Nose Bleeds (Epistaxis)

Treatment: Pinch nose, tilt the head forward, and apply a cold pack to bridge of nose.

Evisceration (Disembowelment)

Treatment: Activate EMS, cover with sterile or clean moist dressing. Do not attempt to push bowl or organs back into place. Keep patient warm, care for shock, check and correct ABC.

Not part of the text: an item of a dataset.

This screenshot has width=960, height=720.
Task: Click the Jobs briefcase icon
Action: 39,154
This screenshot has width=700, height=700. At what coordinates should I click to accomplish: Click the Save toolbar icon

Treatment: Activate EMS, control bleeding with direct pressure with bulky dressing. If amputated part can be found wrap in clean or sterile dressing and place in plastic bag. Put bag in container of ice and water. Care for shock, check and correct ABC. Do not soak amputated part in water or allow it to freeze by putting it directly on ice.

Dental Emergencies

Treatment: For bleeding, apply a moistened piece of gauze with direct pressure to the area. Be careful not to block the airway or cause a choking hazard. If teeth are knocked out, avoid handling by the root end, store in coconut water or milk. Apply a cold compress to the outside of the mouth, cheek, or lip near the injury to keep any swelling down and relieve pain. If life threatening conditions exist, call 911 and provide appropriate care. Other- wise, seek medical treatment and dental care as soon as possible.


Shock is the body’s inability to circulate oxygen to the vital organs.

Signs and symptoms of shock include: 

  • restlessness
  • dizziness
  • confusion
  • cool, moist skin
  • anxiety
  • delayed capillary refill time
  • weakness

Treatment: Recognize, Activate EMS, keep calm, give nothing to eat or drink, maintain body heat, raise the legs if no spinal injury or fracture of the legs.